• Extracted material:
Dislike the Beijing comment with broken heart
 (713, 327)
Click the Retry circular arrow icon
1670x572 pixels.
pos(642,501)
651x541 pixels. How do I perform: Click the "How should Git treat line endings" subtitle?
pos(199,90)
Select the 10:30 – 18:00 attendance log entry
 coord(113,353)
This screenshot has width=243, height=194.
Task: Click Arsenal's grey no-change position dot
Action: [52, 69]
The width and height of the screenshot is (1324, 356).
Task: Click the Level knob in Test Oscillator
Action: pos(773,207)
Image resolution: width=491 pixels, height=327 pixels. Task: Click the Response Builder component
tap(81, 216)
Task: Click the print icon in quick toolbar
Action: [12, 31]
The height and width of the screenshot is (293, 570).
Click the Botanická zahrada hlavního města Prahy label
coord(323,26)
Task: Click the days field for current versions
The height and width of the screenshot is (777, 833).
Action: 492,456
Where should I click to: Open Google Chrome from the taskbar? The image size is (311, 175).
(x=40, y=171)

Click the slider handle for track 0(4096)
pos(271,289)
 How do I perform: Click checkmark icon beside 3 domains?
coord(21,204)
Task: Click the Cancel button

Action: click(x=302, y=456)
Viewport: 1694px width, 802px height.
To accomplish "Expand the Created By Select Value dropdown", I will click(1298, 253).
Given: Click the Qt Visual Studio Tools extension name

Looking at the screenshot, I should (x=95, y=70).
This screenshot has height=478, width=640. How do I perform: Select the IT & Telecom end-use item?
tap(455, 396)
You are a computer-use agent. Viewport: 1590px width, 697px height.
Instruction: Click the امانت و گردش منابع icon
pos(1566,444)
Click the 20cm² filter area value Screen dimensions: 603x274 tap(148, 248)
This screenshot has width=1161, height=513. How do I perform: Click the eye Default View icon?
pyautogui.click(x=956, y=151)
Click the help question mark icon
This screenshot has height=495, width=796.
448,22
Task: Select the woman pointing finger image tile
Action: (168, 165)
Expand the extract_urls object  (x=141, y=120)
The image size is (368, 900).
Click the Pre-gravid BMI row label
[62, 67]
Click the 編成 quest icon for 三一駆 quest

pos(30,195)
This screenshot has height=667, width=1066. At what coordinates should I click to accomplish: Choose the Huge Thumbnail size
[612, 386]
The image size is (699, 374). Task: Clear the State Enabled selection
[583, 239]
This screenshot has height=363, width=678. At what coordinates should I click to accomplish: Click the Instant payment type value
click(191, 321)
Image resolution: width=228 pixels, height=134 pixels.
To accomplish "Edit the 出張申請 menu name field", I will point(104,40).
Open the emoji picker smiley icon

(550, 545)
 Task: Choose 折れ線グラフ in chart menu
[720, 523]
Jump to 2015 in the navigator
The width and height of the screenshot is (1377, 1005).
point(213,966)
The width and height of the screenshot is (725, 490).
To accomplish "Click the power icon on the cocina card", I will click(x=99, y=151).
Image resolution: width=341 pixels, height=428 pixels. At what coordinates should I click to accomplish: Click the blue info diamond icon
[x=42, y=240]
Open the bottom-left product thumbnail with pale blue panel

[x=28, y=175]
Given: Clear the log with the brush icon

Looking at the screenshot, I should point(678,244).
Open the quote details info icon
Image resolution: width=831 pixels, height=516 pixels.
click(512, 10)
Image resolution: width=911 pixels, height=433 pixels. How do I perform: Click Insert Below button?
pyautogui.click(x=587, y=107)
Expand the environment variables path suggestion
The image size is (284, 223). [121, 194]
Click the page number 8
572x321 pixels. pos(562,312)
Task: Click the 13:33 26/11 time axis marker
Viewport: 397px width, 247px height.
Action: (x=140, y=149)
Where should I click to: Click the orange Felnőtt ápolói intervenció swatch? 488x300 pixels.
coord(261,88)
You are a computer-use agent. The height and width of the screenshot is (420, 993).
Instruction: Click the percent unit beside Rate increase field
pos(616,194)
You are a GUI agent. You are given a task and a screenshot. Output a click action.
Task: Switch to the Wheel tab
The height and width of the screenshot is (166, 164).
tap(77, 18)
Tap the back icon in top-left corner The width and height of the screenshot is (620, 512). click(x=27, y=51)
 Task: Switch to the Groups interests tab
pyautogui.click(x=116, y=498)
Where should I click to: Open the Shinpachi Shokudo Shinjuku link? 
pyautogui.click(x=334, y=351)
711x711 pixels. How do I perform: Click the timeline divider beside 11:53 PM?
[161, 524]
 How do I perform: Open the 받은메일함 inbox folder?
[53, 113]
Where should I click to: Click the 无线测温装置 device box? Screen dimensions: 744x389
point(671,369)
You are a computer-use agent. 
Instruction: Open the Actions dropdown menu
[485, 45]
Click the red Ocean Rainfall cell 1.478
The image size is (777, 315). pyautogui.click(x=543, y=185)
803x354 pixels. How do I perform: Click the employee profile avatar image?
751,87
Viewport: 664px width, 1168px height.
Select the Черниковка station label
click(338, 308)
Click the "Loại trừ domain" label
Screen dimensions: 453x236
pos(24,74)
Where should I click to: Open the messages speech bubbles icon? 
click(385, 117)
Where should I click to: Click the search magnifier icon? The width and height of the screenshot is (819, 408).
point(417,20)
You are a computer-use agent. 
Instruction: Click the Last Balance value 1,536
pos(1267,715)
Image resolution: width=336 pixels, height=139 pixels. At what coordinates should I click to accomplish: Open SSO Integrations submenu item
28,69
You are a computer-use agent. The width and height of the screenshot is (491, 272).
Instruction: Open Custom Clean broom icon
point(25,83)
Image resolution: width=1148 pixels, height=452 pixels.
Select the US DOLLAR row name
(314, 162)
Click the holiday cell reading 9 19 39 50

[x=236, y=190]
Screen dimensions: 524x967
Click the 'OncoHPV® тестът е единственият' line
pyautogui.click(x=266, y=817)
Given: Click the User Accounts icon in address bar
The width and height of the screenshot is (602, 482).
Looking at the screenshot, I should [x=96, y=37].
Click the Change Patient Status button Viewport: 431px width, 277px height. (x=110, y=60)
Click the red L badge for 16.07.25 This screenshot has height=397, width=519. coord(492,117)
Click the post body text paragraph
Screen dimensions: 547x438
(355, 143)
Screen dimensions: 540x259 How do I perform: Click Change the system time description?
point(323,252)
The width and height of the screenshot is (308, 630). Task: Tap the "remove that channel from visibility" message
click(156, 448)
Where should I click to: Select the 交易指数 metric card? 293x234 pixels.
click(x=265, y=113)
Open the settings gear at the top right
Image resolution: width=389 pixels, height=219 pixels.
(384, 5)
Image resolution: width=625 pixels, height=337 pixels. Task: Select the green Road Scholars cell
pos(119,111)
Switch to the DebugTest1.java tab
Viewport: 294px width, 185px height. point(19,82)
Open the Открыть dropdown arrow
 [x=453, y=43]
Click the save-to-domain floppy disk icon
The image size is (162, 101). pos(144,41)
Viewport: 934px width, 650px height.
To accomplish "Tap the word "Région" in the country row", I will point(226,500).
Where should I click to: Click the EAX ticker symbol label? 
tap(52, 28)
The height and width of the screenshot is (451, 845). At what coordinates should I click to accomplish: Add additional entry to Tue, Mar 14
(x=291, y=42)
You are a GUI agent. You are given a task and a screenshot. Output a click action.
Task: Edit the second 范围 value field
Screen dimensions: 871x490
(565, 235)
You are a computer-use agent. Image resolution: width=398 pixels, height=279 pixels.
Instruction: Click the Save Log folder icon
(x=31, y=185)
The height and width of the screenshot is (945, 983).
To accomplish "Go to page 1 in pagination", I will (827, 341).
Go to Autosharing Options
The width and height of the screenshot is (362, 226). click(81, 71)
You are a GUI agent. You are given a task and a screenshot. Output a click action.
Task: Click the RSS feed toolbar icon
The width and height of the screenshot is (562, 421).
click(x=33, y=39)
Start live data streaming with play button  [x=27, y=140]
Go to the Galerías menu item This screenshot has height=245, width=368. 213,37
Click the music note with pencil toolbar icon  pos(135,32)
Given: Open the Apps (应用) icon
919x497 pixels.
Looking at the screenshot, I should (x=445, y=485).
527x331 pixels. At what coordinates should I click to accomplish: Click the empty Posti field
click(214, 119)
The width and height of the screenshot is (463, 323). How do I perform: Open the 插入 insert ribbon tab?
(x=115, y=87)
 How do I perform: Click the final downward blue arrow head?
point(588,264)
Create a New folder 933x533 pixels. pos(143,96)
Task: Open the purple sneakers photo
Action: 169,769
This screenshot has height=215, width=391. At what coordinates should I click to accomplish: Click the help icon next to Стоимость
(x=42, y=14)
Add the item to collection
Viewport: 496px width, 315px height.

• Your instructions:
Among the lines above, which contain the word "will"? Copy every one.

• Result for this exercise:
To accomplish "Expand the Created By Select Value dropdown", I will click(1298, 253).
To accomplish "Edit the 出張申請 menu name field", I will point(104,40).
To accomplish "Click the power icon on the cocina card", I will click(x=99, y=151).
To accomplish "Tap the word "Région" in the country row", I will point(226,500).
To accomplish "Go to page 1 in pagination", I will (827, 341).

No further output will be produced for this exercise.